Work to complete: Taking the line that contains "Given: Open network conditions wifi icon" as the starting point, give again exactly every line up to and including the last line of the records below.

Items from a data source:
====
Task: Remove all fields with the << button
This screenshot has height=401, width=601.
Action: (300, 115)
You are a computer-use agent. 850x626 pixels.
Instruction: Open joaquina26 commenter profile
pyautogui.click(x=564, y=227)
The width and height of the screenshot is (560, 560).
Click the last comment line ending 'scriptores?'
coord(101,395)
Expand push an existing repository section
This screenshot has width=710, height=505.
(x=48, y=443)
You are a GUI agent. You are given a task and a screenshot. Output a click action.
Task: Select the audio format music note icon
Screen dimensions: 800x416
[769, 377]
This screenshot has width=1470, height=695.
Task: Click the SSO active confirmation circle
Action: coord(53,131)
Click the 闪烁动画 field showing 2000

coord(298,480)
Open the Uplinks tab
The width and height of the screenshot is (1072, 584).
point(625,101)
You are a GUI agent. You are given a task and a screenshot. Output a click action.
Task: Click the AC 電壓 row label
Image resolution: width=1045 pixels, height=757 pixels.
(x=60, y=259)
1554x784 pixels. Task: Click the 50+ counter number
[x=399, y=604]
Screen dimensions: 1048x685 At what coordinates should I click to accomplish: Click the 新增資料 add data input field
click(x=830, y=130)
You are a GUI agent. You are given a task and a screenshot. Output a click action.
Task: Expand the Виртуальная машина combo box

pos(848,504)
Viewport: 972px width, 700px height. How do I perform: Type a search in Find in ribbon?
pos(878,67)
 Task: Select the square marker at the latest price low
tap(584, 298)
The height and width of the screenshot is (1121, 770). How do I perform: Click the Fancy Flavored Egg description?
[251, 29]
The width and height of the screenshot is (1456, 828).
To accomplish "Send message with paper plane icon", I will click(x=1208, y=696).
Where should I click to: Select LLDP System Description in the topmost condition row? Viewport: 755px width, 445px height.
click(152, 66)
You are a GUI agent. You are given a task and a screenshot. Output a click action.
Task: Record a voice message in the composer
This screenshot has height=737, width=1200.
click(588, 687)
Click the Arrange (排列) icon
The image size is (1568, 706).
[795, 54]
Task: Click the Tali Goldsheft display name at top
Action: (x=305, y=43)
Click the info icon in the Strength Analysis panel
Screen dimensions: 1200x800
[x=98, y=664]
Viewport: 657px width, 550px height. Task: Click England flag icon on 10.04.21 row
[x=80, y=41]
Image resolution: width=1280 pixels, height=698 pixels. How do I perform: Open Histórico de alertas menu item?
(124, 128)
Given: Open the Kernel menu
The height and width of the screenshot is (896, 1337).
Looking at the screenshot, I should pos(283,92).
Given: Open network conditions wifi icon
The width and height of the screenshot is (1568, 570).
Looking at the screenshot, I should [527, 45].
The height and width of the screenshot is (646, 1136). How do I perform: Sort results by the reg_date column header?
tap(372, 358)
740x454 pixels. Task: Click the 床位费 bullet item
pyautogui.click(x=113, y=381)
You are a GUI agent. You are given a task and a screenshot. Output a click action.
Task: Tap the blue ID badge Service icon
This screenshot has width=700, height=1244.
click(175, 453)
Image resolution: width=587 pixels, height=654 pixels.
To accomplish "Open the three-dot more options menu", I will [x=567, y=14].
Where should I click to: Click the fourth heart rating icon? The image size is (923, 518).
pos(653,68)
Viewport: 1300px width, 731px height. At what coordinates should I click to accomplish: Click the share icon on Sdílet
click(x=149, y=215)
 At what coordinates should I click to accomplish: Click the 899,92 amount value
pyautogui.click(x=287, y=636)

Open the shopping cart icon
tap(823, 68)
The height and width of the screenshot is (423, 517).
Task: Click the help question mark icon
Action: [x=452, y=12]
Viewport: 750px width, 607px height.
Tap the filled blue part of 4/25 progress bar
====
Output of the exercise:
Given: Open network conditions wifi icon
The width and height of the screenshot is (1568, 570).
Looking at the screenshot, I should [527, 45].
The height and width of the screenshot is (646, 1136). How do I perform: Sort results by the reg_date column header?
tap(372, 358)
740x454 pixels. Task: Click the 床位费 bullet item
pyautogui.click(x=113, y=381)
You are a GUI agent. You are given a task and a screenshot. Output a click action.
Task: Tap the blue ID badge Service icon
This screenshot has width=700, height=1244.
click(175, 453)
Image resolution: width=587 pixels, height=654 pixels.
To accomplish "Open the three-dot more options menu", I will [x=567, y=14].
Where should I click to: Click the fourth heart rating icon? The image size is (923, 518).
pos(653,68)
Viewport: 1300px width, 731px height. At what coordinates should I click to accomplish: Click the share icon on Sdílet
click(x=149, y=215)
 At what coordinates should I click to accomplish: Click the 899,92 amount value
pyautogui.click(x=287, y=636)

Open the shopping cart icon
tap(823, 68)
The height and width of the screenshot is (423, 517).
Task: Click the help question mark icon
Action: [x=452, y=12]
Viewport: 750px width, 607px height.
Tap the filled blue part of 4/25 progress bar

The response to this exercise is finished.